Tucson: As residents lined the streets to bid a bittersweet farewell to Representative Gabrielle Giffords, who was moved to a rehabilitation hospital in Houston on Friday, she responded to their cheers with a smile and tears, her doctor said.

"She could hear it," said Dr Randall Friese, a trauma surgeon who accompanied Giffords to Texas.

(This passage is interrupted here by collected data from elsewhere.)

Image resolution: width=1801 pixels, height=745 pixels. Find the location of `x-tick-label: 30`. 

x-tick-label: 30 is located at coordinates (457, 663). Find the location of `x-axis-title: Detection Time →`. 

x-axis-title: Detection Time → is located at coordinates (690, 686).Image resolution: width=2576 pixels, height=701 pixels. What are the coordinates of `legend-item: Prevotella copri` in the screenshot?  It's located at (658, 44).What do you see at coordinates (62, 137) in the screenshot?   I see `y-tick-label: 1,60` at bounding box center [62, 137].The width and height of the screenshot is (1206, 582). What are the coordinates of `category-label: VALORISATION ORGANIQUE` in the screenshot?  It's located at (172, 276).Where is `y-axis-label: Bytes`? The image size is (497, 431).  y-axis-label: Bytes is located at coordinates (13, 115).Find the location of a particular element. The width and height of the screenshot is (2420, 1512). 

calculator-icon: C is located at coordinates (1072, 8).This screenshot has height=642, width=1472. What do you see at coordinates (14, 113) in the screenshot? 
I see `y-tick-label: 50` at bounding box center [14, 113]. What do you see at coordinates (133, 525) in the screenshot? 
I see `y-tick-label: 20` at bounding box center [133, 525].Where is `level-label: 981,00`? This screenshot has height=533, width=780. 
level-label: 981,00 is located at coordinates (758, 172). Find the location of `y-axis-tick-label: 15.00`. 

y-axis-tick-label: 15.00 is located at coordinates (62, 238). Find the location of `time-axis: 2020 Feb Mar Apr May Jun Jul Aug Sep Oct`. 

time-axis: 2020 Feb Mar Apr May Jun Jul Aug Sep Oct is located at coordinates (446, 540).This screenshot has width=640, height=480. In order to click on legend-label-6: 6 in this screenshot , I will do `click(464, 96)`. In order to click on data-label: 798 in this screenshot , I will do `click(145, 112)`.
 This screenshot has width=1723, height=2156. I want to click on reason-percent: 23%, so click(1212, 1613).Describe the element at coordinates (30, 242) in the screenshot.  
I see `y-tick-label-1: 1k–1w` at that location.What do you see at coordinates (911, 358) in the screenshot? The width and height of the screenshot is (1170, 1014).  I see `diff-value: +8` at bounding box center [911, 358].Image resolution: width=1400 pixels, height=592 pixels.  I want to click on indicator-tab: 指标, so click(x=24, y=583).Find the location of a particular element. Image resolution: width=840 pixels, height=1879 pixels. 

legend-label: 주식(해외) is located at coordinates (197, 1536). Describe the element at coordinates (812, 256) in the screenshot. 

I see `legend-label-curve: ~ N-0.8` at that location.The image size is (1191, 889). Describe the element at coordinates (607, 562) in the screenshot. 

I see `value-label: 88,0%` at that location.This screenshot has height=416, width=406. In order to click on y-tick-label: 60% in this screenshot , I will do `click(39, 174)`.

"She smiled, and then she actually teared up a little bit. It was very emotional, very heart-wrenching."

So was the raw sentiment on the streets of Tucson, an outpouring of reverence that appeared to bind the battered city together 13 days after a gunman killed six people and wounded 13, including Giffords.

The Arizona Democrat, who was shot through the head, left her hometown with the kind of police motorcade and live TV coverage often reserved for a head of state.

"We just wanted to come today and say goodbye," said Dot Jones, 63, her eyes welling with tears as the procession passed.

"In some ways, I don't think Tucson will ever get over it," said her husband, John, 63.

Led by a dozen police motorcycles, an ambulance carrying Giffords left University Medical Center at 9.22am and drove to Davis-Monthan Air Force Base, where she was transferred onto an air ambulance for the flight to Houston.

Giffords' husband, Mark Kelly, her mother, Gloria Giffords, an intensive care nurse and two congressional aides also accompanied her.

After the flight landed, a medevac helicopter ferried Giffords to the trauma centre at TIRR Memorial Hermann hospital.

Doctors said that the transfer went flawlessly and that Giffords would get her first rehabilitation session Friday afternoon.

"She looks spectacular," Dr Dong Kim, chief neurosurgeon, said at a news conference.

"She looks awake, calm and comfortable."

Dr John Holcomb, who heads the medical team, said Giffords would remain in the intensive care unit at least until next week to ensure no infections develop.

Kim said Giffords may require four to six months of speech and physical therapy.

Doctors will move her to the hospital's Institute for Rehabilitation and Research, which specialises in the treatment of brain injuries.